Chunhao Dong, Yanjie Jiang, Yuxia Zhang, Yang Zhang, Hui Liu

4 citations

Abstract

Software refactoring is widely employed to improve software quality. However, conducting refactorings manually is tedious, time-consuming, and error-prone. Consequently, automated and semi-automated tool support is highly desirable for software refactoring in the industry, and most of the main-stream IDEs provide powerful tool support for refactoring. However, complex refactoring engines are prone to errors, which in turn may result in imperfect and incorrect refactorings. To this end, in this paper, we propose a ChatGPT-based approach to testing refactoring engines.

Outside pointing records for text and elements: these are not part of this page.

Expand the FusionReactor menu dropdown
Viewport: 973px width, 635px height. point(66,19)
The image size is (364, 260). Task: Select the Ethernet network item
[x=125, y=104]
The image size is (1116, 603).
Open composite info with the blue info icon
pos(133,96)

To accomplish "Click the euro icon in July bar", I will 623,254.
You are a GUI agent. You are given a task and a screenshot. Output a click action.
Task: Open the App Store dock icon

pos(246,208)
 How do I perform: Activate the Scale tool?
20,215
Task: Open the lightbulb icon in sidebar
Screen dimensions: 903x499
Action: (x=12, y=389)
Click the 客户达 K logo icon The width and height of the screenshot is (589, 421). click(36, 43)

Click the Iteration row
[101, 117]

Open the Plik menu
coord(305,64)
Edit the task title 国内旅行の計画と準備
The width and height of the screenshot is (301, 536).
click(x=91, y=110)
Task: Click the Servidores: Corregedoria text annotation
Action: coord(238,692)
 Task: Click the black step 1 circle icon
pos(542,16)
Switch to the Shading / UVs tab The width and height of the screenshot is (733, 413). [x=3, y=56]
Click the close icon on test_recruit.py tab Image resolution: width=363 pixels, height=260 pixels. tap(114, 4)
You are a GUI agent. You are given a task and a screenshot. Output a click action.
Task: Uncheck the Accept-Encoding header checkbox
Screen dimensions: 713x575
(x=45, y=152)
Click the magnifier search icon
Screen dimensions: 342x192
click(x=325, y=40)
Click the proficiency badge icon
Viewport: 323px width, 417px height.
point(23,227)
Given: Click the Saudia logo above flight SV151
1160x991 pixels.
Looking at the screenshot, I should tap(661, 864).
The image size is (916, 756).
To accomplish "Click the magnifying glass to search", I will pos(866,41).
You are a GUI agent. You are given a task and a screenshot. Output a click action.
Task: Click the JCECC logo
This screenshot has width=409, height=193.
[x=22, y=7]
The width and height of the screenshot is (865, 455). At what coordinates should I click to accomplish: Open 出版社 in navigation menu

We first manually analyze bug reports and test cases associated with refactoring engines, and construct a feature library containing fine-grained features that may trigger defects in refactoring engines. The approach automatically generates prompts according to both predefined prompt templates and features randomly selected from the feature library, requesting ChatGPT to generate test programs with the requested features. Test programs generated by ChatGPT are then forwarded to multiple refactoring engines for differential testing. To the best of our knowledge, it is the first approach in testing refactoring engines that guides test program generation with features derived from existing bugs. It is also the first approach in this line that exploits LLMs in the generation of test programs. Our initial evaluation of four main-stream refactoring engines suggests that the proposed approach is effective. It identified a total of 115 previously unknown bugs besides 28 inconsistent refactoring behaviors among different engines. Among the 115 bugs, 78 have been manually confirmed by the original developers of the tested engines, i.e., IntelliJ IDEA, Eclipse, VScode-Java, and NetBeans.